De toute évidence, d’importants préparatifs étaient en train de se dérouler sur la lagune. Le navire-magasin avait été ancré à une cinquantaine de mètres du bord, couvert de toiles de tente et de projecteurs colorés, les deux autres chalands croisaient systématiquement le long des rives, entraînant les alligators vers la lagune centrale.
Kerans désigna du doigt un grand caïman qui se débattait au milieu d’un cercle de harpons et demanda au grand César :
— Qu’y a-t-il au menu de ce soir… De l’alligator rôti ?
L’immense mulâtre bossu installé à la barre du bateau haussa les épaules dans une feinte ignorance.
— Strangman donne une grande représentation ce soir, Missié Kerans, une vraiment grande représentation ! Vous verrez !
Kerans quitta son siège et vint s’appuyer à la passerelle.
— Grand César, depuis combien de temps connaissez-vous le capitaine ?
— Depuis longtemps, Missié Kerans. Dix ans, peut-être vingt.
— C’est vraiment un drôle de type. Il change tout le temps d’humeur, vous avez dû le remarquer, vous qui travaillez pour lui. Quelquefois, il me fait peur.
Le grand mulâtre eut un sourire contraint.
— Là alors, vous avez raison, Missié Kerans, approuva-t-il en gloussant. Vous avez rudement raison.
Mais avant que Kerans puisse lui poser d’autres questions, un mégaphone les appela par-dessus l’eau, de la passerelle du navire-magasin.
Strangman accueillit chacun de ses invités en haut de la passerelle. Plein d’entrain, il entretint une atmosphère de charme et de gaîté, adressant des compliments ampoulés à Béatrice sur son aspect. Elle portait une longue robe du soir en brocart bleu et le fard turquoise qui entourait ses yeux la faisait ressembler à quelque oiseau de paradis exotique.

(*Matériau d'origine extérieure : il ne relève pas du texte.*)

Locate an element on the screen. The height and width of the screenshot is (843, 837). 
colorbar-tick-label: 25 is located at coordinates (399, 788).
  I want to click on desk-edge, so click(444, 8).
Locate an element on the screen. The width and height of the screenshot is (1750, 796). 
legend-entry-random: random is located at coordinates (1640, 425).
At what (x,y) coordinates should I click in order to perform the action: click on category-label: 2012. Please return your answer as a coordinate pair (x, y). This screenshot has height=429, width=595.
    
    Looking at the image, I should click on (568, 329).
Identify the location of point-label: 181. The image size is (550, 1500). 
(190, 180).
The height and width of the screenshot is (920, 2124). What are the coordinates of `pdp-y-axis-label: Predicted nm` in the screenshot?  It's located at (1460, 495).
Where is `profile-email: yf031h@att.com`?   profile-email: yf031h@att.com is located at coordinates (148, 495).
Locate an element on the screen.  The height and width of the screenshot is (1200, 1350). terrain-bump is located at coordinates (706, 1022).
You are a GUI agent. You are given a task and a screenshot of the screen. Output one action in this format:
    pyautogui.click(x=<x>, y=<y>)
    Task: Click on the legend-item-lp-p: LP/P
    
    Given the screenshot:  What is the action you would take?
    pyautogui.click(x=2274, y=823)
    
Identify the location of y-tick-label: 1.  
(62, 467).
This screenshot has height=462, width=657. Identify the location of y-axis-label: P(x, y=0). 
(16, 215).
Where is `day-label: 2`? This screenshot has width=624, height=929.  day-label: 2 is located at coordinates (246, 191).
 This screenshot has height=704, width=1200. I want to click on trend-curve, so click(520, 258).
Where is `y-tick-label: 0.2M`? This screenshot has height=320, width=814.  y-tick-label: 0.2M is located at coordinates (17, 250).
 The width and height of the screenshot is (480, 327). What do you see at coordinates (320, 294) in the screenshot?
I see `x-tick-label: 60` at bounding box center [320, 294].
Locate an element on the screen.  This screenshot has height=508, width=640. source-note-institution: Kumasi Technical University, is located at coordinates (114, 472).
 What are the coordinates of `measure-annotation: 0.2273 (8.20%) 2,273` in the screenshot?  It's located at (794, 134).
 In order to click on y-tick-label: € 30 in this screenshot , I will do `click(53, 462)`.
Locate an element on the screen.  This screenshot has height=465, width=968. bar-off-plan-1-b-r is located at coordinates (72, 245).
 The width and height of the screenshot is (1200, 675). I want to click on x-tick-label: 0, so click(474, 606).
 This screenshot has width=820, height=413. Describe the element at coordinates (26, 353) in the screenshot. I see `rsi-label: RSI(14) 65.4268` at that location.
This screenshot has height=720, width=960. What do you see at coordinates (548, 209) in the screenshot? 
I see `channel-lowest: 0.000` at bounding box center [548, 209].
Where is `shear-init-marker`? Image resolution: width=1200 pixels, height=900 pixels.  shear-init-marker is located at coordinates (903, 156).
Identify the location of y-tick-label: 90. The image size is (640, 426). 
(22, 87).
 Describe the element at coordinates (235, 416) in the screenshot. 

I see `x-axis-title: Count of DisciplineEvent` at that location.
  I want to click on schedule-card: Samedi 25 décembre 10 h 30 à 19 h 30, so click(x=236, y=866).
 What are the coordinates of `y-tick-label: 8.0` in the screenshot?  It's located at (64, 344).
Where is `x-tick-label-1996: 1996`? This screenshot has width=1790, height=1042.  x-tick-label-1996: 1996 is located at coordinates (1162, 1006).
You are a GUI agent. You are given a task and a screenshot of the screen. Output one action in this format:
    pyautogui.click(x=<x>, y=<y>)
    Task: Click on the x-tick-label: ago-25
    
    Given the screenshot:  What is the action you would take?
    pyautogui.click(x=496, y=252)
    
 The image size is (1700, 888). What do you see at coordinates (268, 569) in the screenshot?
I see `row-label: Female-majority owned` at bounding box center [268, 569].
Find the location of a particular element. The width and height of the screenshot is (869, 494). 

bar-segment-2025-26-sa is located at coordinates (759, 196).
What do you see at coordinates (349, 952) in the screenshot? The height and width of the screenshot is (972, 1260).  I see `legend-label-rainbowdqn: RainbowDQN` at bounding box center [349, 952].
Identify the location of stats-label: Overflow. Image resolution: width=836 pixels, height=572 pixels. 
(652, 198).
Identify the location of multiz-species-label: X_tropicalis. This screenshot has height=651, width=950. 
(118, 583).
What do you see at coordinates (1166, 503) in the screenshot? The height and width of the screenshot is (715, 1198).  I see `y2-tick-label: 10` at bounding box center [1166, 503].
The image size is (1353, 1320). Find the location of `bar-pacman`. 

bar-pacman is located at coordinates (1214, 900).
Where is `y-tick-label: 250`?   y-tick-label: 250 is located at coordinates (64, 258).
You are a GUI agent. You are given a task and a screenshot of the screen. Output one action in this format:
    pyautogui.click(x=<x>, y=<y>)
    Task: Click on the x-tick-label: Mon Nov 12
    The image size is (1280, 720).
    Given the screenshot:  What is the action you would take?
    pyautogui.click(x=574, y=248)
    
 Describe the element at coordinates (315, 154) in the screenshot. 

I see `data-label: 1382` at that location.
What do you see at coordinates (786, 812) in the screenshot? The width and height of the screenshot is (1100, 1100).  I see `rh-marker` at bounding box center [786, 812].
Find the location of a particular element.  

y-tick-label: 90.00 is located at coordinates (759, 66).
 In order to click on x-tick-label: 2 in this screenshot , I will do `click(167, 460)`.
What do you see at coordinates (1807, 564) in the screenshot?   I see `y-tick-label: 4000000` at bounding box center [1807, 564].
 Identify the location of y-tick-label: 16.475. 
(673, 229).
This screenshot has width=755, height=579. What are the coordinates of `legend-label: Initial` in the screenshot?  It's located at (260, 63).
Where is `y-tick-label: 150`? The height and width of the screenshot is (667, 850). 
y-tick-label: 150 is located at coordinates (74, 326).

Même Bodkin avait consenti à troquer sa barbe et ses haillons pour un respectable smoking ; un vieux morceau de tissu noué autour de son cou pouvait passer pour une cravate noire. Pourtant, tout comme Kerans, son regard était voilé et lointain et ils ne participèrent qu’automatiquement à la conversation qui précéda le dîner.
Strangman ne le remarqua pas, ou alors il était trop occupé ou trop excité pour y prêter attention. Quels que fussent ses motifs, il avait manifestement fait des efforts considérables pour organiser sa surprise. Une nouvelle toile de tente avait été installée comme une voile blanche bien tendue au-dessus du pont d’observation, les bords relevés comme une marquise inversée de façon à dégager entièrement la vue sur la lagune et le ciel. Une grande table avait été dressée près du bastingage et des divans bas, de style égyptien, avaient été disposés autour, soutenus par des pieds en spirale d’or et d’ivoire. Un grand nombre d’assiettes d’or et d’argent décoraient la table, dépareillées mais néanmoins splendides ; la plupart d’entre elles étaient de dimensions impressionnantes, et les rince-doigts en or moulé étaient aussi grands que des lavabos.
Strangman avait pillé sa chambre aux trésors, de l’étage au-dessous, et c’était une vraie débauche : plusieurs statues de bronze noirci avaient été disposées derrière la table, portant des plateaux de fruits et des orchidées ; une immense toile, œuvre d’un disciple du Tintoret, avait été coincée contre les cheminées, dissimulant les écoutilles de service, disposée au-dessus de la table comme une tapisserie. Le titre en était : « Le mariage d’Esther et du Roi Xerxès » ; mais le sujet avait été traité avec paganisme, et le décor de lagune vénitienne et de palais bordant le grand canal, ainsi que les décors et les costumes du XVe siècle, faisaient plutôt penser au « Mariage de Neptune et de Minerve ». Telle avait certainement été l’intention de Strangman. Le roi Xerxès, un vieux doge ou un grand amiral vénitien, à l’air rusé et au nez crochu, paraissait déjà complètement dompté par une Esther à la mine réservée et aux cheveux noir corbeau dont la ressemblance avec Béatrice, pour être faible, n’en était pas moins certaine. Comme il parcourait des yeux la centaine d’invités peints sur la toile, Kerans remarqua soudain un autre profil familier : le visage de Strangman parmi les sourires durs et cruels du Conseil des Dix ; mais il s’approcha de la peinture et la ressemblance disparut.